Everybody was thankful, and why not? Coming right after the holidays that's a much appreciated shot to the bank account.
The group Americans for Tax Reform reports this trickle-down reward ceremony has now happened at 330 companies around the country -- proving that the tax-cut law is a boon. The group quotes Steve Wynn, a casino mogul who was also giving out bonuses, as being positively world historical in his bullishness (this was before he was recently accused of sexual harassment):
"With Republicans in Washington, we are seeing this fabulous renaissance," he said.
May I interrupt this happy dance -- as I often like to do -- to say how delusional this all is?
Those bonuses, nice as they are, are flat-out borrowed money. The manna, the "unexpected benefits" -- they're a loan. A cash-advance on the nation's credit card.

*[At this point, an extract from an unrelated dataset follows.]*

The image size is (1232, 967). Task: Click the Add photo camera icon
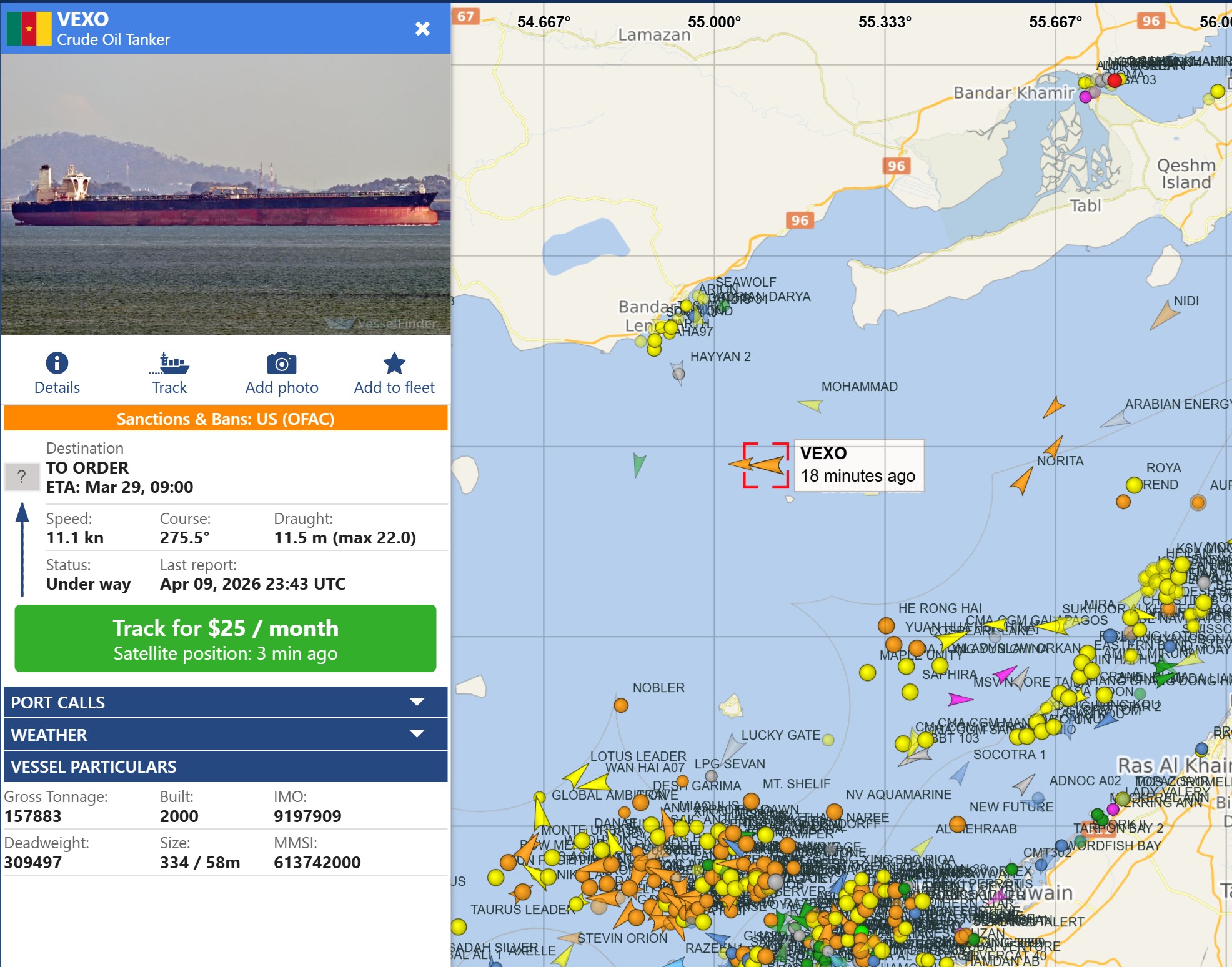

This is not just my say on the matter, but the take-away from the group that tends to the national debt. Last week the U.S. Treasury Department quietly announced it needed to borrow almost a trillion bucks this year -- up 84 percent over 2017. That's the largest yearly increase in debt since the banking-industry bailout in 2008.

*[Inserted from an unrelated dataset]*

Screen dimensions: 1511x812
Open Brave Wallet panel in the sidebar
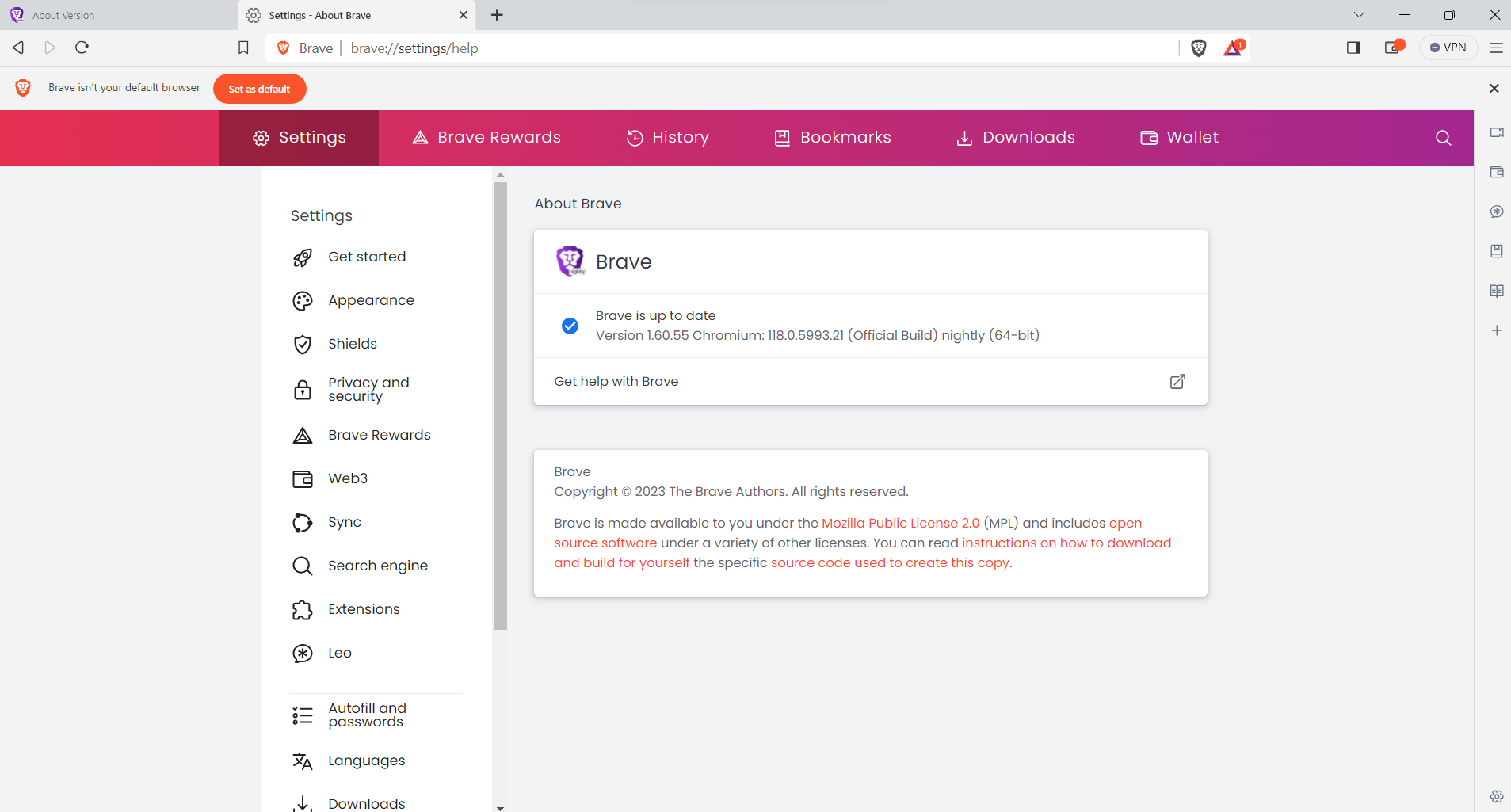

The causes are the tax-cut law, said the Congressional Budget Office, and spending that wasn't paid for, such as a record disaster-relief package.
It's OK to run deficits, even big ones during slack times. But what's alarming is that nobody cares, not least the gushing CEOs, that we're now racking them up when it's completely unnecessary. When the economy is strong.
Last year, the government borrowed $519 billion (a low in the past 10 years). For this year, though, Treasury is asking for $955 billion in debt. With talk of breaking congressional spending caps, that number now is likely to top $1 trillion.
A $1 trillion deficit would be 5 percent of the gross domestic product, a figure it has topped only twice in the past 50 years -- during the big recessions of 1982 and 2008.
"Nobody is talking about paying for anything anymore," says Maya MacGuineas, president of the never-listened-to Committee For a Responsible Budget.
The debt didn't rate one mention in the State of the Union speech. In Congress, according to a search I did of the Congressional Record, discussion about debt or deficits hit a fever pitch in 2012, with 3,425 total mentions (that means it was brought up 20 times every day Congress was in session). But last year, when all this fresh red ink was being ladled out, it was mentioned only 1,190 times -- an average of six times per day.
It's being completely ignored in the current political campaigns. Few of the four Republicans or 21 Democrats running active federal campaigns for the 2018 election in Washington state make any mention of the debt or the nation's finances on their websites. And none show plans for what to do about it.
The what-me-worry mood was captured by retiring Rep. Dave Reichert, R-Auburn. He waved away the notion that cutting taxes will balloon deficits as just "talking points." In a recent Seattle Times interview, he cited the bonuses as evidence the "trickle-down economic theory" is working, and said he was unfazed by all the deficit hoohah.
Oookay. I wonder then how it is the nation's borrowing suddenly is skyrocketing?
I know, everybody loathes this perennial issue. It's all boring talk of scruples and sacrifices and eating your broccoli.All I can say is: This one's different, in one crucial way. We have never blown up trillion-dollar deficits before during such fat times.
Sure, maybe it will all rain down and blossom like the renaissance. But I'd hang onto some of that bonus money if I were you.